I was hoping for some kind of evolutionary algorithm. Giving up optimality in exchange for being able to solve problem instances with billions of items would be worth it.

josefrichter a year ago

I don’t want to spam, but I’ve been using rome2rio website/app to find complex connections. They’re definitely not using this algorithm, but I’ve always been fascinated that you get complex results almost immediately. I don’t know how they do it, but for me it’s one of the most fascinating works on the internet. Great job. [I’m not affiliated with them in any way]

  • smokel a year ago

    Rome2Rio seems to find an optimal route, and the problem discussed in this post is about finding an optimal flow.

    Both are fascinating problems, but quite different. Finding shortest paths was typically solved with Dijkstra's algorithm [1], until someone discovered an amazing optimization scheme by precalculating some information that speeds up the search algorithm dramatically [2]. Thanks to this breakthrough, one can now interactively drag routes on Google Maps, for instance. And have Rome2Rio.

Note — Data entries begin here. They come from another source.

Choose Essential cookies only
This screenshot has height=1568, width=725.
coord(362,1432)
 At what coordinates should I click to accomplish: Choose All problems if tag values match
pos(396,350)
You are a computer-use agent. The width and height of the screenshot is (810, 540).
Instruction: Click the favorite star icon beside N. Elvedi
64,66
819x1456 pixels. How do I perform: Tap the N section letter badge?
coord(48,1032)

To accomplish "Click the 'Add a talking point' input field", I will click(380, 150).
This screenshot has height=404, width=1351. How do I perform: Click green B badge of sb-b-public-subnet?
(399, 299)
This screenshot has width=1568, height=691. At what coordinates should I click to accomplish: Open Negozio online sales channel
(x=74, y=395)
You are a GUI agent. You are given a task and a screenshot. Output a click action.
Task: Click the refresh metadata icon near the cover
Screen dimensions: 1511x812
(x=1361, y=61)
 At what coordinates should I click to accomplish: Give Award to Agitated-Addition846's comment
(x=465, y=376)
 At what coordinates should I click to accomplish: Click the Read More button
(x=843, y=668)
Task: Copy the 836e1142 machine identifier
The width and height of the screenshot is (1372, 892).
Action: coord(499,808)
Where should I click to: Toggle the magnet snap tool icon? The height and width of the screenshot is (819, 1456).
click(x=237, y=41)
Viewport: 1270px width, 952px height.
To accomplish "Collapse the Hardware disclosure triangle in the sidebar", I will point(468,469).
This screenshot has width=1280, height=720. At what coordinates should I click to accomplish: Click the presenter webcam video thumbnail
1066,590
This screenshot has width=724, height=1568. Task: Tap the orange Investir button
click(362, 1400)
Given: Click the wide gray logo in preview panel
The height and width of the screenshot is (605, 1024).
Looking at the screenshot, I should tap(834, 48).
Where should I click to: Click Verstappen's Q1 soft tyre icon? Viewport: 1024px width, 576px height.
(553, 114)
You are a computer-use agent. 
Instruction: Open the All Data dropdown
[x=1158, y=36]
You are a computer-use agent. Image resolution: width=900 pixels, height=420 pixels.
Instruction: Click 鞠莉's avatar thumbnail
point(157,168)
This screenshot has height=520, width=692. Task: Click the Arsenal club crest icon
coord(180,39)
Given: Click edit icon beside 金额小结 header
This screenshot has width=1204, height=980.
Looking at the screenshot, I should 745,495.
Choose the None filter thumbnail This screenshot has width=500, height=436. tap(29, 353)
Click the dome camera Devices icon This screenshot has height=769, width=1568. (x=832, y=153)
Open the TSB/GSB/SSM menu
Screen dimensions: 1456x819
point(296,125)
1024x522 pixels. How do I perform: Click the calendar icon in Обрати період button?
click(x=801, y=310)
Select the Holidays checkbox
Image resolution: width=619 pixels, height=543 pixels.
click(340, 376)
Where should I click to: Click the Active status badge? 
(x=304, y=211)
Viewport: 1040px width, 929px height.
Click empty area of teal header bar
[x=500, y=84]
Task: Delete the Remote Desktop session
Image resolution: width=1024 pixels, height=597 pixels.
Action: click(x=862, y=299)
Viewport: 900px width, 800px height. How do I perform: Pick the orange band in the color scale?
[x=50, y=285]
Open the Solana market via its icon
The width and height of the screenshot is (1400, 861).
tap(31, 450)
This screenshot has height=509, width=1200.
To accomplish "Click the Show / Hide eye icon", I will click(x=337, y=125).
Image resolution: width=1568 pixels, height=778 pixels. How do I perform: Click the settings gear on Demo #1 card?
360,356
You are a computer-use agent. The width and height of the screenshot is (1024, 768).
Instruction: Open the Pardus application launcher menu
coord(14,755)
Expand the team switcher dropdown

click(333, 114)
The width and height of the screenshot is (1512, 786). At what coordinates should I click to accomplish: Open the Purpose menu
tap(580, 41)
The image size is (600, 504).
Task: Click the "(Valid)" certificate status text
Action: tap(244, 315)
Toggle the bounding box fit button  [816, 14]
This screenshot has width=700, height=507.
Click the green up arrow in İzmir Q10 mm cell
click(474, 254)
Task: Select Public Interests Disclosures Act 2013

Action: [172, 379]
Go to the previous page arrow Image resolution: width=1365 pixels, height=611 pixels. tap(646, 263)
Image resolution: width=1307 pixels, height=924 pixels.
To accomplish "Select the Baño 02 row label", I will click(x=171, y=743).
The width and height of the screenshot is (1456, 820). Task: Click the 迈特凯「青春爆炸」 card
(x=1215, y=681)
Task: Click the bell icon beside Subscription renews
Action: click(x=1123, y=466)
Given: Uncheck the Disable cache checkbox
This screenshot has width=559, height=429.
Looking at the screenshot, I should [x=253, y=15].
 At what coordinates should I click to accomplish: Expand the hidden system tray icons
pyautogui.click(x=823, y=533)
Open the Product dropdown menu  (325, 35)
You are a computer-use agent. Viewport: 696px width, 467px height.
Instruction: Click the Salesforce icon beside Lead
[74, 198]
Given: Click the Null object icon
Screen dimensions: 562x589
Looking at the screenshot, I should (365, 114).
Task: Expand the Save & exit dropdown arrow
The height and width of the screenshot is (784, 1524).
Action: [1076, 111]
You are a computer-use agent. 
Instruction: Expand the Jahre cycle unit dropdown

    [1] https://en.wikipedia.org/wiki/Dijkstra%27s_algorithm

    [2] https://en.wikipedia.org/wiki/Contraction_hierarchies

    • Sesse__ a year ago

      Note that there was not a step directly from Dijkstra to contraction hierarchies (CH); in particular, you could route using Highway hierarchies (HH) before CH came along. Both assume a fairly static network, though.

      • smokel a year ago

        Oh yes, there have been many intermediate steps, it's a fascinating search in itself. I'd love to have a book detailing the history of shortest path algorithms. Let's hope Knuth has time to add it to TAOCP.

I_am_tiberius a year ago

Can this be used to improve the Bitcoin Lightning Network?

imvetri a year ago

My words.

Solving a problem for computational efficiency is pointless.

Wy

Take a look at AI neural networks where they blast computational resources.

May be

One day this might help.

Reply to myself

Appreciate this post. And get back to writing.

Appreciation

Out of so many other less interesting post, this post caught my attention and nowhere it spoke about how it works, most importantly why it is needed.